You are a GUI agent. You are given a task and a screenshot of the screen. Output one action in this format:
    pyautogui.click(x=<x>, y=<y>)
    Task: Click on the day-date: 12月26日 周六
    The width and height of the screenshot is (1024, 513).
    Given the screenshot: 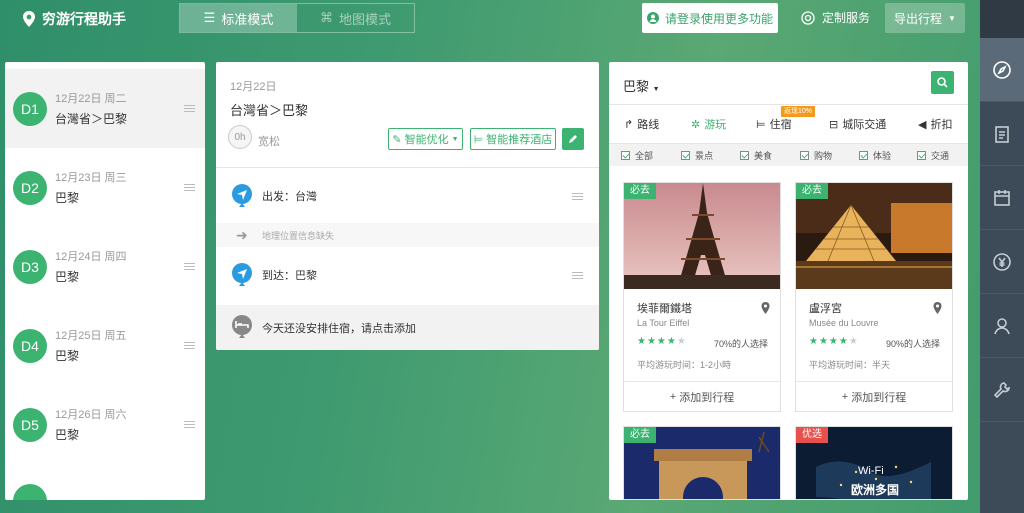 What is the action you would take?
    pyautogui.click(x=91, y=415)
    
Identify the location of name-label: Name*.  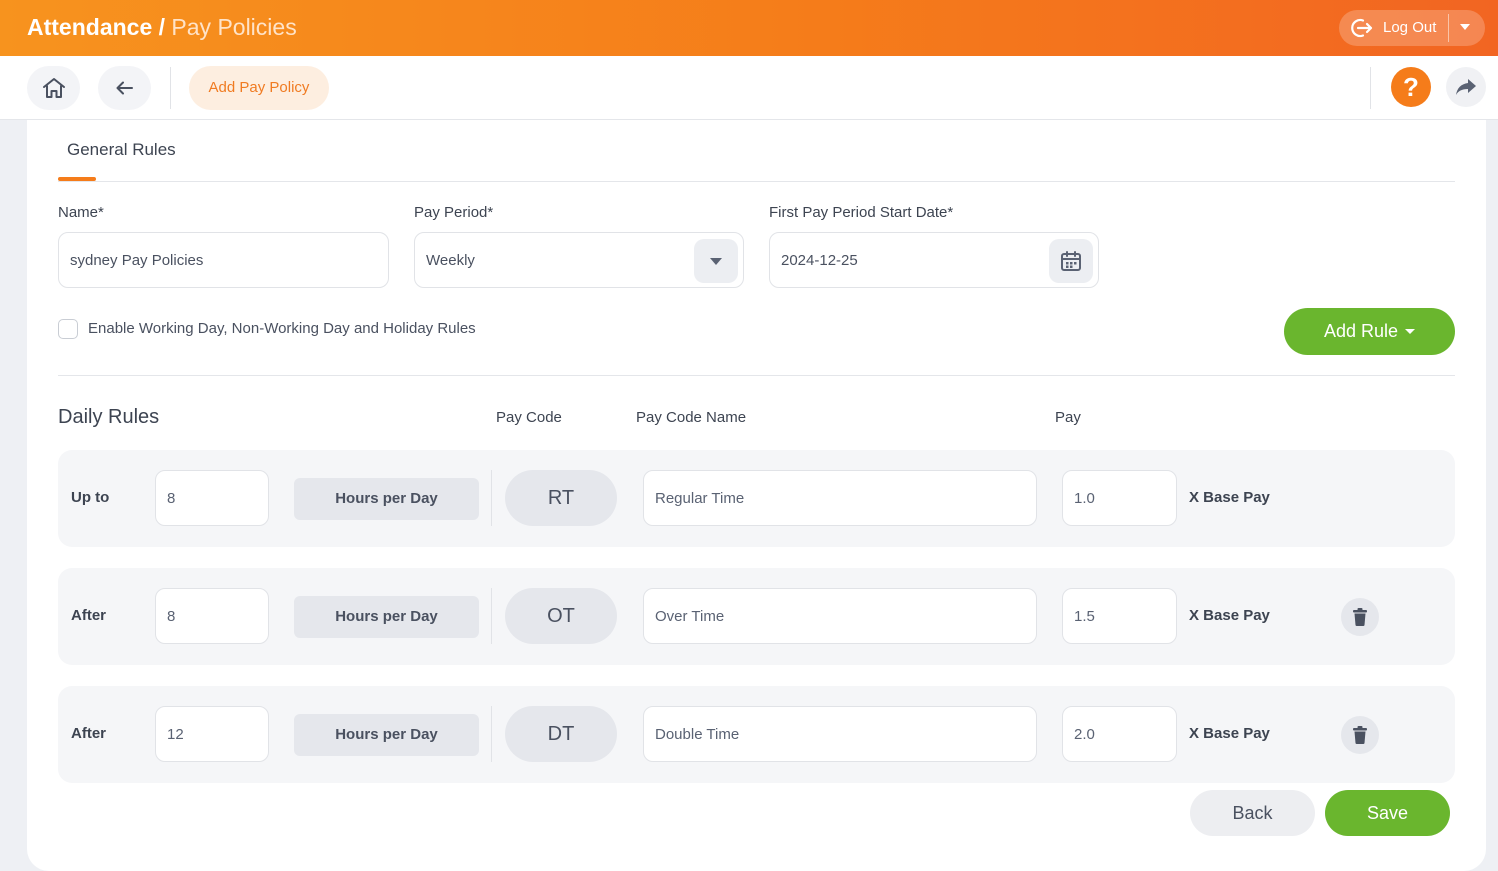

******************************

How to complete this task - Reproduce the records word for word, starting at their first line and ending with the line that contains "The width and".

Finished task -
You are a GUI agent. You are given a task and a screenshot of the screen. Output one action in this format:
    pyautogui.click(x=<x>, y=<y>)
    Task: Click on the day-date: 12月26日 周六
    The width and height of the screenshot is (1024, 513).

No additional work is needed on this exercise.